Supplied data START

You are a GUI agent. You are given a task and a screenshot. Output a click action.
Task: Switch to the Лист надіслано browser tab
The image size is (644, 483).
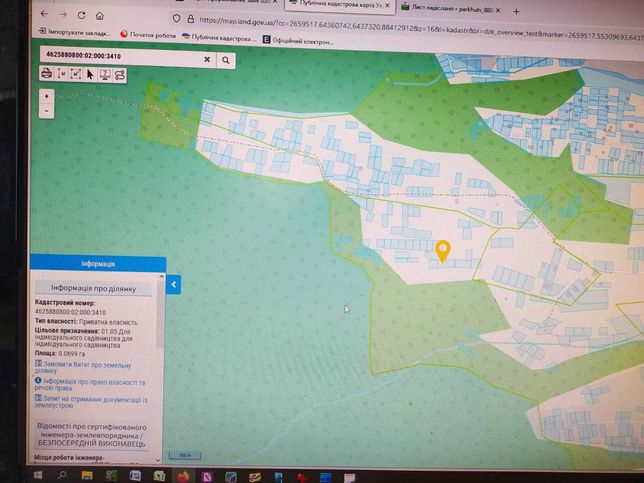(450, 9)
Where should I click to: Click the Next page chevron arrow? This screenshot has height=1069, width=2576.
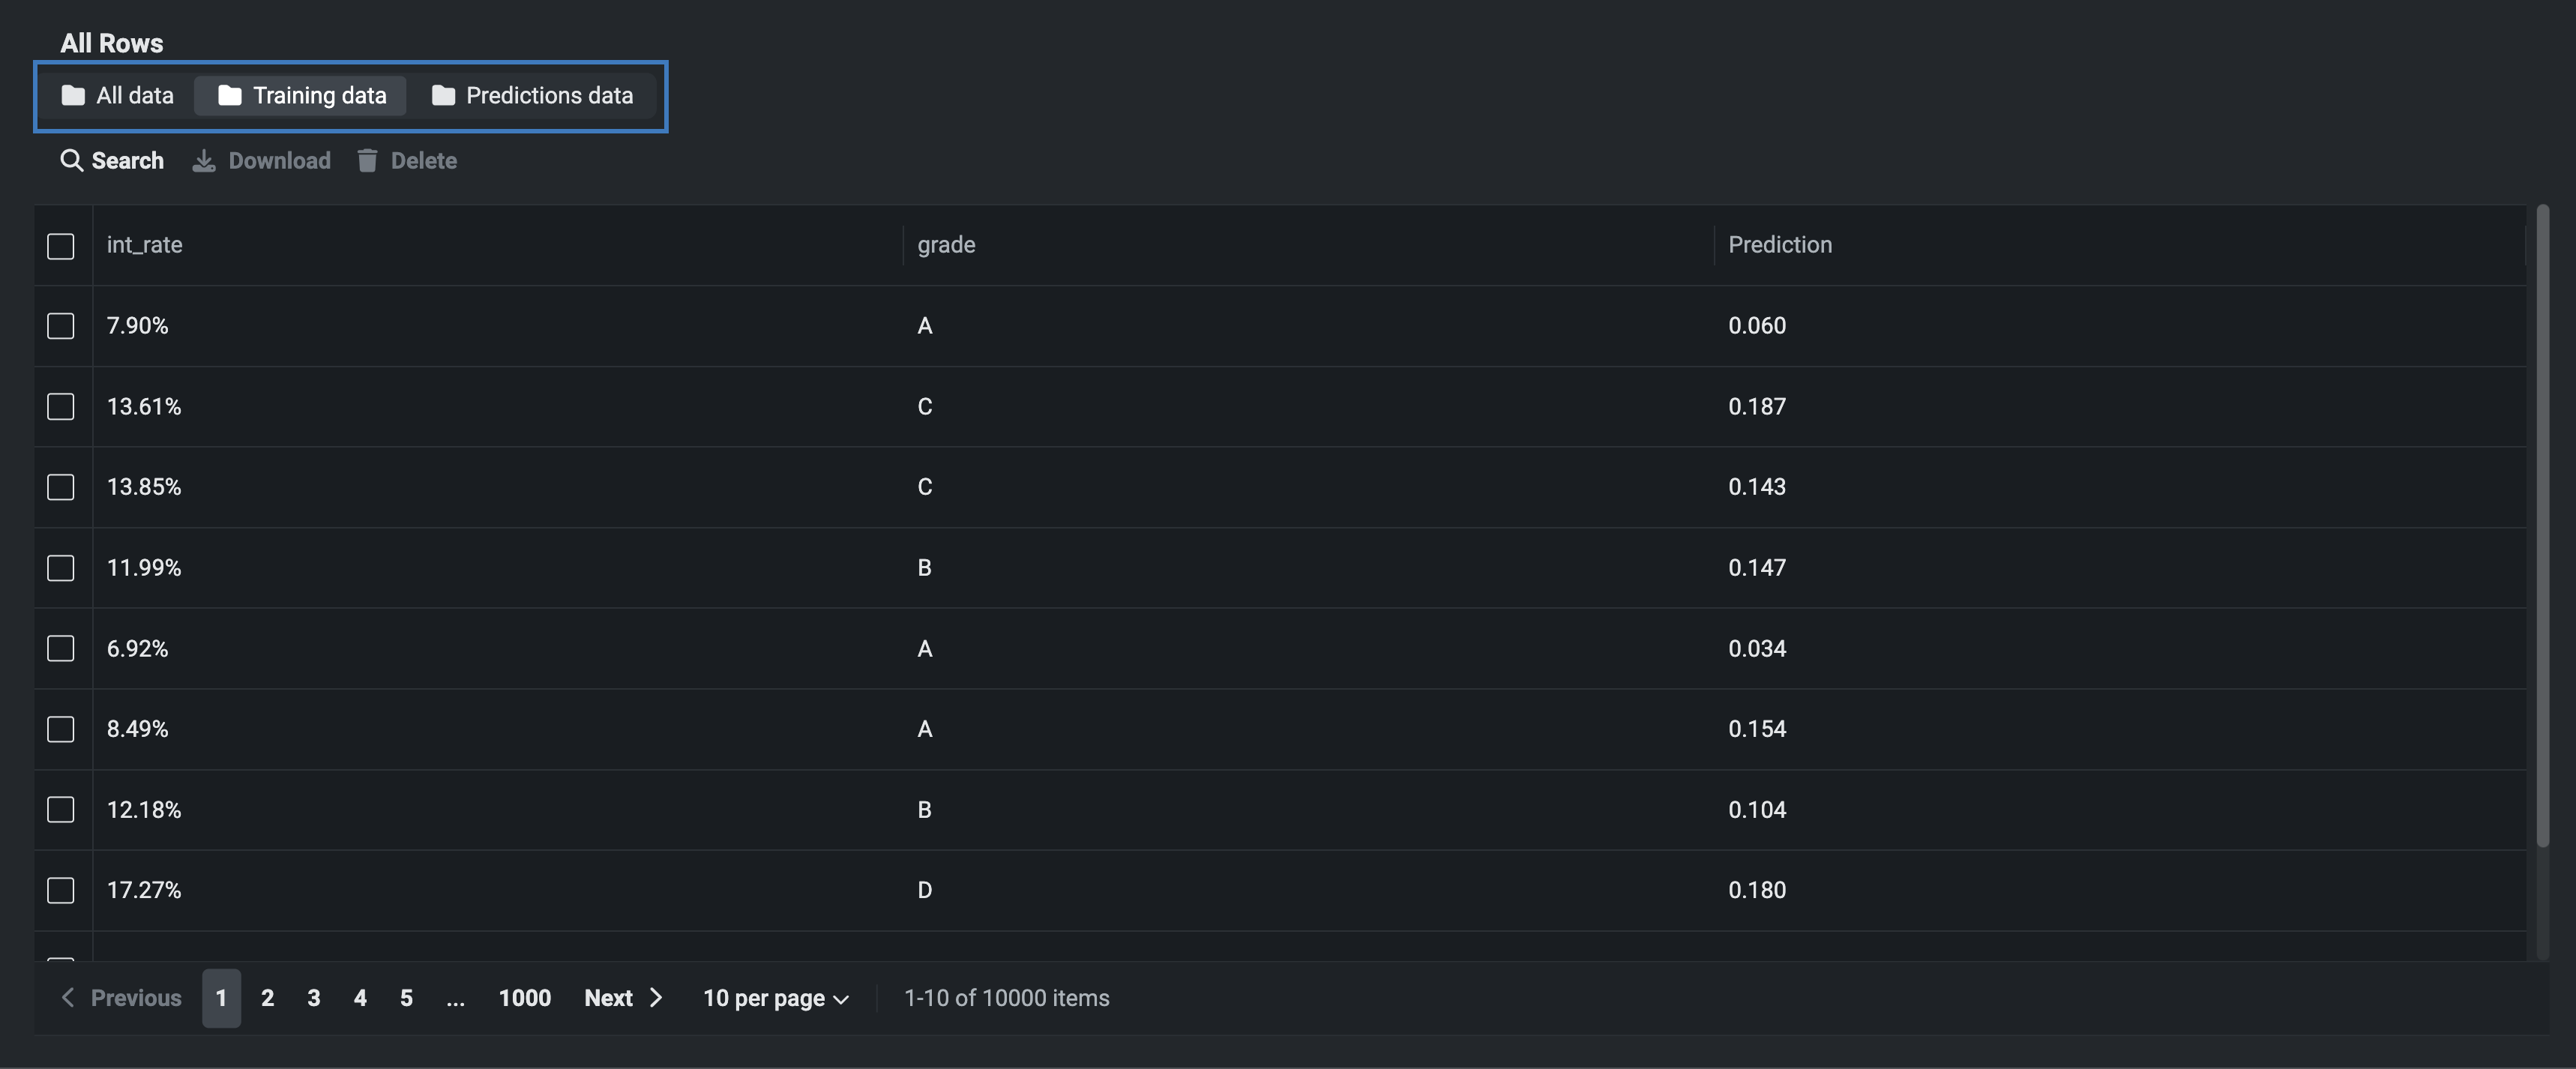pyautogui.click(x=656, y=998)
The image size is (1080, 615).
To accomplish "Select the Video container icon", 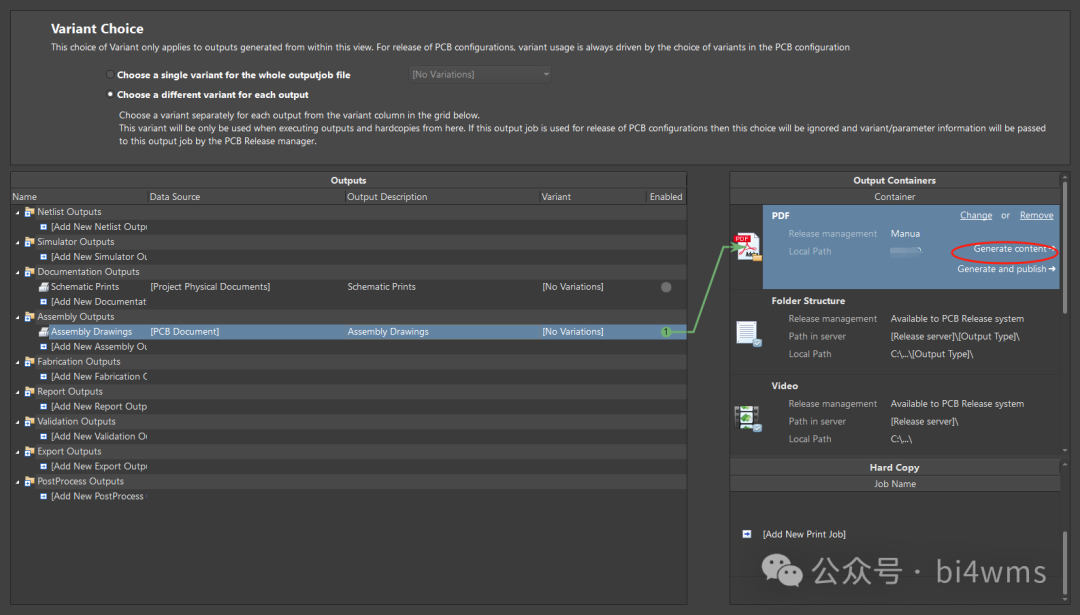I will [748, 419].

Supplied data END

• **What the task requires**: Return word for word the lines from the beginning of the entries through the line that contains "The image size is (1080, 615).", both ends included, but no pictures.

• **Reply to the exercise**:
You are a GUI agent. You are given a task and a screenshot. Output a click action.
Task: Switch to the Лист надіслано browser tab
The image size is (644, 483).
(450, 9)
Where should I click to: Click the Next page chevron arrow? This screenshot has height=1069, width=2576.
pyautogui.click(x=656, y=998)
The image size is (1080, 615).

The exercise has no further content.